Ask American Profile 11/19/2006
Ask American Profile 11/19/2006
Q What has Noah Wyle been doing since leaving the TV series ER?
—Jon Elliott, Johnstown, Pa.
Since hanging up his TV scrubs, Wyle, 35, has been spending downtime at his ranch in the Santa Ynez Valley, Calif., with wife Tracy and their two children. TNT lured him away to star in The Librarian: Return to King Solomon’s Mines, a new TV movie airing Dec. 3. “There is a scarcity of this type of movie on the air right now—movies that are just fun, old-fashioned popcorn flicks that you’d watch on a Saturday afternoon when you were a kid,” he says.
Q Whatever happened to Charles Nelson Reilly and Brett Somers from The Match Game?
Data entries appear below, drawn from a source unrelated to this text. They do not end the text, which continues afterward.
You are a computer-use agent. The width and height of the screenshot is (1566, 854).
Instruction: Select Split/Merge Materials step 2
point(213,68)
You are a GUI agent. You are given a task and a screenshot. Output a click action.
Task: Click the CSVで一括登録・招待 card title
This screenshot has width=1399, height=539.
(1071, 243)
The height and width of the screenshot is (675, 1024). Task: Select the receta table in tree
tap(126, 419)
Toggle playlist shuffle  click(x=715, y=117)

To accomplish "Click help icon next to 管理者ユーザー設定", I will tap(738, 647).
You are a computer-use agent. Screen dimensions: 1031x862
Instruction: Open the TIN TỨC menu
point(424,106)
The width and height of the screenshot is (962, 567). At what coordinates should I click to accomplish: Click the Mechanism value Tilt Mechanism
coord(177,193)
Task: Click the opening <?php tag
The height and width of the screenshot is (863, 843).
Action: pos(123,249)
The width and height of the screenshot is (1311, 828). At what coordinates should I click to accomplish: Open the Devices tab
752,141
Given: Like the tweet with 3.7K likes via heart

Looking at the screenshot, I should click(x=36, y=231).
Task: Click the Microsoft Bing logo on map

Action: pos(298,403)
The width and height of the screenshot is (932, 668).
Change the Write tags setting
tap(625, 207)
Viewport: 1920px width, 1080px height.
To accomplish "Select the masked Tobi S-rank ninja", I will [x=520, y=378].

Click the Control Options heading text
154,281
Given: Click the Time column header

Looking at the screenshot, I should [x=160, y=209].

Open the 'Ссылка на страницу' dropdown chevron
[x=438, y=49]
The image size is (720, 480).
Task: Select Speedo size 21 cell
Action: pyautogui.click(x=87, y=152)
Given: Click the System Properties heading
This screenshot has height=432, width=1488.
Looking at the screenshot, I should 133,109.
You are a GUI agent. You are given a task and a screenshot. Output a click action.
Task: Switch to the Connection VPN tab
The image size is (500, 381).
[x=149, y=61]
—Donna Coons, Deadwood, S.D.
Somers, 82, just completed work on a Match Game video game, and she occasionally performs a club act in New York. TV’s Game Show Network will air a Match Game special Nov. 26, featuring highlights from the show and guests. But Charles Nelson Reilly, 75, did not participate for health reasons, says a GSN spokesman. Earlier this year, Reilly’s touring autobiographical stage show was made into a movie, The Life of Reilly, now being shown at film festivals.
Q Zain Verjee on CNN’s The Situation Room comes across as friendly and fun to watch. How did she get to CNN and what’s her background?
—Gene H. McIntyre, Keizer, Ore.
While finishing her master’s thesis in Kenya, Nairobi-born Verjee (whose ethnicity is East Indian) volunteered at the local radio station. “I ended up enjoying it so much, I stayed for four years,” says Verjee, 32, who evolved from the radio entertainment beat to news after the 1998 embassy bombings in Nairobi. She came to the United States in 2000 and joined CNN as a correspondent for The Situation Room and other network newscasts. She also has published a children’s book, Live and On The Air, about the experiences of a young girl who moves from rural Kenya to Nairobi to work as a broadcaster. Sound familiar?